Bia sofre de asma e teve uma crise no trajeto de volta. Sentiu-se tonta. Um helicóptero da polícia passou, atraindo tiros de traficantes no solo. Ela tentou se abrigar e, depois, respirando com dificuldade, esgueirou-se por becos vazios, desceu as escadas e chegou de volta à sua casa às 5h40. Estava tão tensa que, quando tentou contar ao marido o que havia acontecido, a mandíbula ficou travada.
Em uma casa vizinha, a mãe de Bia, Claudia Silva do Nascimento, de 41 anos, acordou com o despertador às 5h50. Claudia trabalha como babá para uma família no bairro da Urca. Ao ler as várias mensagens sobre a operação no celular, seus pensamentos voltaram-se imediatamente para a filha caçula, Bruna Rayane Nascimento de Castro, de 20 anos, que mora a poucos passos de distância, com dois filhos – Gael, de 2 anos, e Noa, de 6 meses. Logo que saiu de casa para buscar a filha e os netos, Claudia deparou-se com dois soldados do Comando Vermelho – ou, como ela diz, “dois meninos”. Explicou que precisava passar para buscar a filha. Eles mandaram que ela andasse rápido, pois a polícia estava subindo o morro.
Claudia tirou Bruna da cama. As duas juntaram fraldas e leite e carregaram as crianças às pressas para a casa da avó. Lá, Bruna percebeu que havia esquecido o antibiótico que o bebê estava tomando. Nova corrida até a casa. Claudia notou que o número de traficantes no caminho já era bem maior – talvez quarenta, nas contas dela. Muitos usavam coletes à prova de balas e carregavam fuzis.

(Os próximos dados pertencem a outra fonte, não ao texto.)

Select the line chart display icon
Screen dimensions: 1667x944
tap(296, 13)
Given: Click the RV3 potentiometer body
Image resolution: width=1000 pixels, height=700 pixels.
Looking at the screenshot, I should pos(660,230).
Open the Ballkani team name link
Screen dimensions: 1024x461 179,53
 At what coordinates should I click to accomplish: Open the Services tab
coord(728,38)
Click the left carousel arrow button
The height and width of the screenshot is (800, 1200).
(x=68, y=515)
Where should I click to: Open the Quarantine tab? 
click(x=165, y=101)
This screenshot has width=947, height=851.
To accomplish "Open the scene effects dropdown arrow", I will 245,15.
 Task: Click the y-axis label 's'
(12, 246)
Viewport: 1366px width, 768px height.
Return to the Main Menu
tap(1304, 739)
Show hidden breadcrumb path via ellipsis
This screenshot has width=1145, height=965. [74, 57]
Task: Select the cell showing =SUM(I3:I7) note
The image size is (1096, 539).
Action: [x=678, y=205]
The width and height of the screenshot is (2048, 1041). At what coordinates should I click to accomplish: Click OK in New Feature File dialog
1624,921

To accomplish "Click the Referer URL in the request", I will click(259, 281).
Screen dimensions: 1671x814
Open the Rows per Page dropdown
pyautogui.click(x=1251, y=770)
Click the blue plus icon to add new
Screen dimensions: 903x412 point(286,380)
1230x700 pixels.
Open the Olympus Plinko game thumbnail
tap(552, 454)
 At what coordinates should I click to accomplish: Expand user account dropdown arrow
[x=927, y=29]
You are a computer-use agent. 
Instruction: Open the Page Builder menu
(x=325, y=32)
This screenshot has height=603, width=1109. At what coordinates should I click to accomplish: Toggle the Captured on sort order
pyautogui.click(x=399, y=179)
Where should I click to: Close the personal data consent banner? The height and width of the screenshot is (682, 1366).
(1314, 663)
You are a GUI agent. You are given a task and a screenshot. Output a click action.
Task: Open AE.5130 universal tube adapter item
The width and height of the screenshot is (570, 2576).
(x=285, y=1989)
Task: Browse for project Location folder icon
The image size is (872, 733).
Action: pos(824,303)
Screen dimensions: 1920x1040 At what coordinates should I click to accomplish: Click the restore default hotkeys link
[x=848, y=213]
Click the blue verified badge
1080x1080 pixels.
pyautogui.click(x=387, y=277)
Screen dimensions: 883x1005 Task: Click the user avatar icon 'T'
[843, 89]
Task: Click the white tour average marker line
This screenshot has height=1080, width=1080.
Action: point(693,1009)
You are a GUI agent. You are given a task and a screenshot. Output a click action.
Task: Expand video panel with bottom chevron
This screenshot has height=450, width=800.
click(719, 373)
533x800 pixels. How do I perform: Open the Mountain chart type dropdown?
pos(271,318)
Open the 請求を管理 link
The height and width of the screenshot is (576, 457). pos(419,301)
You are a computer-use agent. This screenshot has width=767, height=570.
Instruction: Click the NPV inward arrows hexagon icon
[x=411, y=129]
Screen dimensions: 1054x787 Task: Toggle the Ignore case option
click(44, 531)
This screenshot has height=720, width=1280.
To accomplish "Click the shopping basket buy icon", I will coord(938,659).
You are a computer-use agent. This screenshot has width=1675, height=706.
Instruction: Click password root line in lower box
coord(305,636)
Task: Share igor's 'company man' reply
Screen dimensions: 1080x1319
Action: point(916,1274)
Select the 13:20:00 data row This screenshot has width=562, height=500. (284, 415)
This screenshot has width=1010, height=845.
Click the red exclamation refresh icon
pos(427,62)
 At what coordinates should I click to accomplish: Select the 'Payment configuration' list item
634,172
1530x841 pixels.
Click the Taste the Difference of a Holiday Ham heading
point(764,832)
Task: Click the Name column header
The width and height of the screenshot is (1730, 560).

Também nas imediações, a mãe de Claudia, Maria Olinda Silva do Nascimento, 64, cuidadora de idosos, acordou com tiros próximos ao beco onde reside. Já sabia que era uma operação policial. Ela correu até o portão da frente, para deixar que seu ex-marido, que vive numa casa próxima, entrasse em seu prédio. Olinda mora em um apartamento bem protegido. Enquanto seu ex se agachou embaixo da mesa da sala, ela correu para o banheiro em busca de proteção. Uma bala atingiu uma barra de metal em sua varanda. Assustada com o barulho, ela voltou para a sala.
Logo, os dois ouviram gemidos vindos do lado de fora. Alguém tinha sido atingido no beco. Depois que o tiroteio acabou, Olinda foi até o portão. Canos de água estourados lavaram o sangue ao longo da passagem de concreto na frente de sua casa. Olinda soube que dois membros da facção criminosa morreram a poucos metros de distância.
Olinda não saiu de casa por dois dias. Ela achava que a situação na favela continuava perigosa. Estava certa. Na manhã do dia 22, sua amiga e vizinha Solange Mendes, de 49 anos, morreu baleada por um policial que supostamente a confundiu com um traficante. Solange foi a 19ª vítima fatal da operação.
Para Claudia, o pior momento veio à tarde, quando ouviu os gritos e o choro das mães encontrando os corpos dos filhos. “Vivo aqui tem 41 anos e nunca tinha passado por isso”, diz ela. “É muito triste. É uma dor de lamento que não quero sentir nunca na minha vida. Foi muito jovem perdido. Não porque a mãe largou, mas porque eles escolheram a vida errada. E a mãe sofre. E, se uma mãe chora, como dizemos aqui, todas choramos juntas. É o que a gente sempre faz. A gente chora junto, porque é mãe.” Enquanto lembra isso, lágrimas escorrem pelo rosto de Claudia, geralmente uma pessoa alegre.
Bia passou o dia deitada em um cobertor no chão do cômodo mais seguro de sua casa. O pequeno Miguel ficou petrificado. “Ele me agarrava, me dizia: ‘Mãe não aguento mais’”, conta Bia. Sua mãe, Claudia, diz que o medo é o pior de tudo: “Você sai para trabalhar e não sabe se vai voltar vivo. Você manda o filho para a escola e não sabe se ele vai voltar vivo. Essa é a realidade hoje de quem vive dentro de uma comunidade… pode ser de milícia, do Comando Vermelho, do Terceiro Comando. Porque a bala não tem dono, não tem nome, não tem sobrenome. É uma Maria. É um José. É uma Claudia. É uma Bia. É uma Solange.”
Bia concorda com a cabeça. “É uma guerra que vai passar de geração para geração. Passou pela minha avó, passou pela minha mãe, passou por mim. O meu filho também já está vivendo. É uma guerra sem fim.”